▶ _Exercise instructions_:
Copy out all of the material below word for word, with no changes.
· · · · ·
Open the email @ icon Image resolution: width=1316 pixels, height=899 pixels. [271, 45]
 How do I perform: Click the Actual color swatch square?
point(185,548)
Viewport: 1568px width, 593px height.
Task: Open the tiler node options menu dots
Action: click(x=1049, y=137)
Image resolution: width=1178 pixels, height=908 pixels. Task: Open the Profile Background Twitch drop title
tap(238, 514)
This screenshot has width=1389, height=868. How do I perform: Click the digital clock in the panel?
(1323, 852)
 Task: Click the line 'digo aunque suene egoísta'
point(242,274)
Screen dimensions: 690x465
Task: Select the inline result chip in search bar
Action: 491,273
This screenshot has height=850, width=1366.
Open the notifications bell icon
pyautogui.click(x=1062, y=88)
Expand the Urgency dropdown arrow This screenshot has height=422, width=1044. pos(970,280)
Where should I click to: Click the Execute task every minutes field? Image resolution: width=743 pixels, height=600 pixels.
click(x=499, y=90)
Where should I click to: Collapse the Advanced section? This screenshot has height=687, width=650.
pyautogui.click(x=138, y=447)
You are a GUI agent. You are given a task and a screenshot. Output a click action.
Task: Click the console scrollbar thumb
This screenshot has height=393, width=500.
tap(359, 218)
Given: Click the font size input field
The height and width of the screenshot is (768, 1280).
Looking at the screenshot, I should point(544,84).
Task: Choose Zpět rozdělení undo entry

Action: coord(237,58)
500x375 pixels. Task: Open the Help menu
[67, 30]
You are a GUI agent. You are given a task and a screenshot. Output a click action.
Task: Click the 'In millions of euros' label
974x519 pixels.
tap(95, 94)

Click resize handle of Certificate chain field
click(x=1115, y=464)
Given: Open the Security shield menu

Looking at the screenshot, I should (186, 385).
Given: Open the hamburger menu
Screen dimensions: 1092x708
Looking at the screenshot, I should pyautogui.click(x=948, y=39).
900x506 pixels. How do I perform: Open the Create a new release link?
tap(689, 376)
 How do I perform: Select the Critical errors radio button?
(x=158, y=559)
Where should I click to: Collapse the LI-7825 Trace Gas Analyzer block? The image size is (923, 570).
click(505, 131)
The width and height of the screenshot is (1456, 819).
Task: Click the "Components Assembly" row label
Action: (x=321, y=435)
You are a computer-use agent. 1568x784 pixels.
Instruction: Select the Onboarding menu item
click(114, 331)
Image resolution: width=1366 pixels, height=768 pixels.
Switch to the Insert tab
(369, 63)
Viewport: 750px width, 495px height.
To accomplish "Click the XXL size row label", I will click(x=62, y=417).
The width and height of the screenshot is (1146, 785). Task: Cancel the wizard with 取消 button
· · · · ·
▶ _Task answer_:
Open the email @ icon Image resolution: width=1316 pixels, height=899 pixels. [271, 45]
 How do I perform: Click the Actual color swatch square?
point(185,548)
Viewport: 1568px width, 593px height.
Task: Open the tiler node options menu dots
Action: click(x=1049, y=137)
Image resolution: width=1178 pixels, height=908 pixels. Task: Open the Profile Background Twitch drop title
tap(238, 514)
This screenshot has width=1389, height=868. How do I perform: Click the digital clock in the panel?
(1323, 852)
 Task: Click the line 'digo aunque suene egoísta'
point(242,274)
Screen dimensions: 690x465
Task: Select the inline result chip in search bar
Action: 491,273
This screenshot has height=850, width=1366.
Open the notifications bell icon
pyautogui.click(x=1062, y=88)
Expand the Urgency dropdown arrow This screenshot has height=422, width=1044. pos(970,280)
Where should I click to: Click the Execute task every minutes field? Image resolution: width=743 pixels, height=600 pixels.
click(x=499, y=90)
Where should I click to: Collapse the Advanced section? This screenshot has height=687, width=650.
pyautogui.click(x=138, y=447)
You are a GUI agent. You are given a task and a screenshot. Output a click action.
Task: Click the console scrollbar thumb
This screenshot has height=393, width=500.
tap(359, 218)
Given: Click the font size input field
The height and width of the screenshot is (768, 1280).
Looking at the screenshot, I should point(544,84).
Task: Choose Zpět rozdělení undo entry

Action: coord(237,58)
500x375 pixels. Task: Open the Help menu
[67, 30]
You are a GUI agent. You are given a task and a screenshot. Output a click action.
Task: Click the 'In millions of euros' label
974x519 pixels.
tap(95, 94)

Click resize handle of Certificate chain field
click(x=1115, y=464)
Given: Open the Security shield menu

Looking at the screenshot, I should (186, 385).
Given: Open the hamburger menu
Screen dimensions: 1092x708
Looking at the screenshot, I should pyautogui.click(x=948, y=39).
900x506 pixels. How do I perform: Open the Create a new release link?
tap(689, 376)
 How do I perform: Select the Critical errors radio button?
(x=158, y=559)
Where should I click to: Collapse the LI-7825 Trace Gas Analyzer block? The image size is (923, 570).
click(505, 131)
The width and height of the screenshot is (1456, 819).
Task: Click the "Components Assembly" row label
Action: (x=321, y=435)
You are a computer-use agent. 1568x784 pixels.
Instruction: Select the Onboarding menu item
click(114, 331)
Image resolution: width=1366 pixels, height=768 pixels.
Switch to the Insert tab
(369, 63)
Viewport: 750px width, 495px height.
To accomplish "Click the XXL size row label", I will click(x=62, y=417).
The width and height of the screenshot is (1146, 785). Task: Cancel the wizard with 取消 button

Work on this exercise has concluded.